The solution is that the child’s father organises him. What would he usually do for childcare while he’s on a two week long overseas trip? Surely he’s already organised something for that time as he would of course still be having contact with his son anyway?

Timeandthymeagain · 10/01/2023 22:08

I usually do it. But he isn't with us for weeks at a time, he is EOW, plus one night a week, plus sports training (which he gets another team mate to help with if he's away, if I can't)

OP posts:
HamBone · 10/01/2023 22:13

OK, so this isn’t an emergency situation, and she could do this training later in the year?

i think she’s being unfair giving you so little notice, especially as your DH is already booked to go on overseas work trips. One parent needs to be responsible for their son during those three months and it sounds as if she has flexibility to change her training dates.

Your DH needs to sit down with her and work out a feasible three-month period. The one she’s proposing isn’t going to work.

Parents who are together also have to do this. I’m going on a 10-day work trip at the end of the month and DH can’t also leave to do some training elsewhere.

cestlavielife · 10/01/2023 22:15

He s 15 not 5
Get him taxi bus whatever

Stomacharmeleon · 10/01/2023 22:18

Agree but ask mum to organise the extra travel eg from your house to bus etc.
if she is desperate to do it ask her to make the logistics work!

HamBone · 10/01/2023 22:20

It’s pretty obvious that both parents are expecting you to pick up the slack, OP. You can’t and neither can your parents. Your DH and his ex will have to sort this out.

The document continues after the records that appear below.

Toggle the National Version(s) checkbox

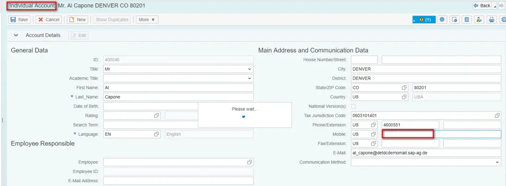353,106
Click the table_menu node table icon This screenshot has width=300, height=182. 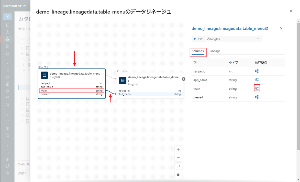45,75
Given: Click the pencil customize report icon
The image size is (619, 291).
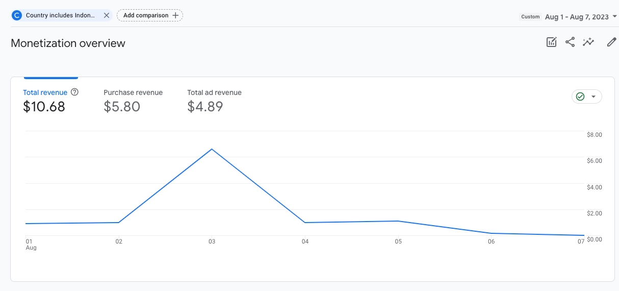Looking at the screenshot, I should (611, 42).
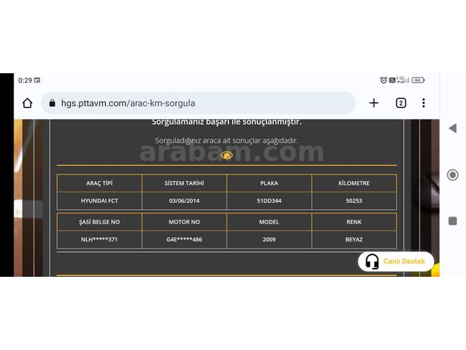466x350 pixels.
Task: Tap the padlock site security icon
Action: pyautogui.click(x=52, y=103)
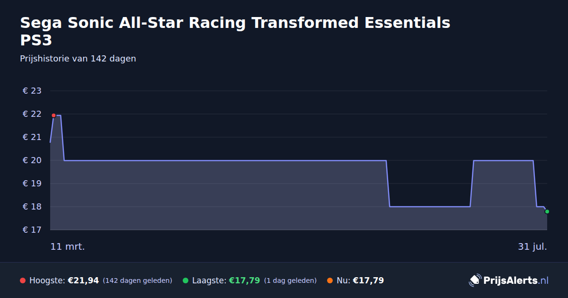Click the 11 mrt. start date label
The height and width of the screenshot is (298, 568).
pyautogui.click(x=68, y=246)
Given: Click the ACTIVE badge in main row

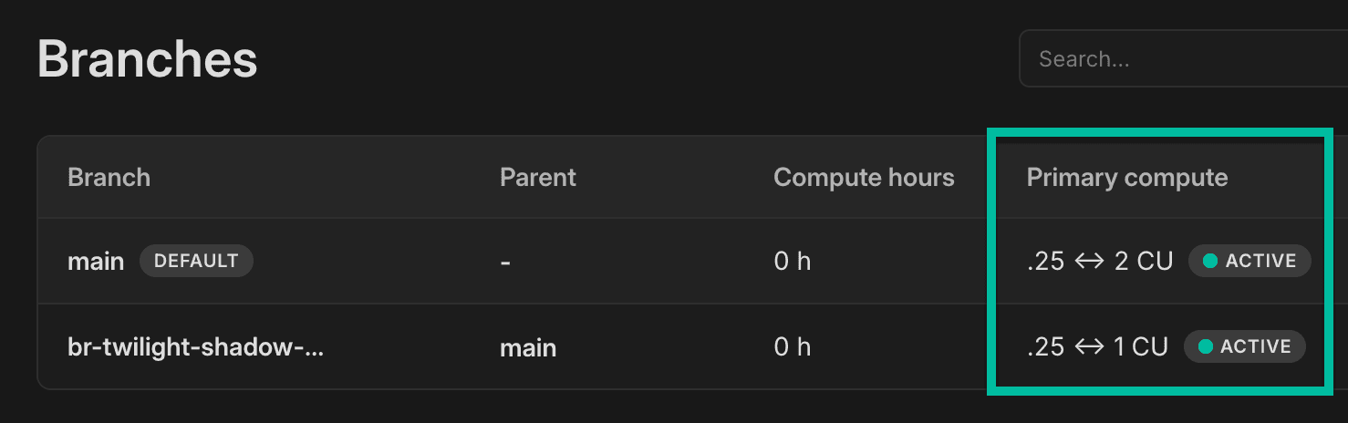Looking at the screenshot, I should (1249, 262).
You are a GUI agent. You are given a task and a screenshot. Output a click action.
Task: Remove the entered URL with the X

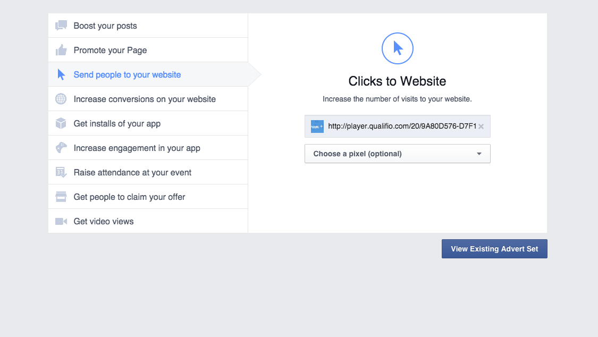pyautogui.click(x=481, y=127)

AnneLovesGilbert · 10/01/2023 22:52

What’s DH saying OP? You’re not available, he’s literally away for two weeks, it can’t be done.

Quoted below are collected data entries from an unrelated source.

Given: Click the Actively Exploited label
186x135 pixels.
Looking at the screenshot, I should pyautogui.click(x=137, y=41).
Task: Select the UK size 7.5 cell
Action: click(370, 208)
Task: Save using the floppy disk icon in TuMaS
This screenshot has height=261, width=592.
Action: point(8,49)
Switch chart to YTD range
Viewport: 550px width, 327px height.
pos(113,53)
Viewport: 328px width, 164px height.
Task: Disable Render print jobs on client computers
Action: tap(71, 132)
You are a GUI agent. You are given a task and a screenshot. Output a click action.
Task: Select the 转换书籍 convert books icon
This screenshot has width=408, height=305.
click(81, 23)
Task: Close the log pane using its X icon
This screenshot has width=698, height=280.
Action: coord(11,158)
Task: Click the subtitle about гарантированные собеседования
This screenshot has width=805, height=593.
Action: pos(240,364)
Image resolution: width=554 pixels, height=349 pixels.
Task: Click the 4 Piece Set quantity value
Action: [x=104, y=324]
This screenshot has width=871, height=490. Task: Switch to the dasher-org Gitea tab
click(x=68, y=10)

If DH was planning to bail on contact for 3 months for a non essential work trip people would be clear in their condemnation of his selfishness what with him being a parent and being obligated to put seeing his child first. Everyone would say it’s up to him to arrange cover for his contact time and his work isn’t his ex’s responsibility.

Kanaloa · 10/01/2023 23:22

Timeandthymeagain · 10/01/2023 22:08

I usually do it. But he isn't with us for weeks at a time, he is EOW, plus one night a week, plus sports training (which he gets another team mate to help with if he's away, if I can't)

Right, so he usually cares for his child a day a week, plus every second weekend. A tiny amount. And then shoves that tiny amount of responsibility onto you when it suits him.

So sick of mums & step kids being villainised because people don’t want to admit their husband is just a rubbish dad. He hardly ever cares for his child. He’s presumably had years of looking after him for the equivalent of one week out of the month. Let him figure out how to get his son to school and back.

Kanaloa · 10/01/2023 23:22

And all this time presumably the mother having the child the overwhelming majority of the time has facilitated him going on all these week long work trips. So now he’s repaying her.

Timeandthymeagain · 10/01/2023 23:24

DH wants to help (as do I) but admits that the timing is far from ideal. He know that I need to 'agree to it' because it's me that will need to make it work. He planned his work trips whilst my parents are here so I got quality time with them, and so I wouldn't be home alone. He did FIFO for years and I hated it. But now that's all being turned on it's head, at a whim by her which feels unfair and she has a habit of doing this, It isn't the first time. He's going to ask if there is an alternative 3 month period we could do even if it was a mid March start to avoid some of his travel, then will be in school holidays so less of an issue getting to a school which is 40km away in the opposite direction of where I work.

OP posts:
Geppili · 10/01/2023 23:28

Supposing, god forbid, she was seriously ill or was killed. How would your DH deal with that?

Timeandthymeagain · 10/01/2023 23:45

@Geppili
She was unwell 18 months ago and we had DSS and her Ddog for weeks. No problem.
That isn't the case in this situation.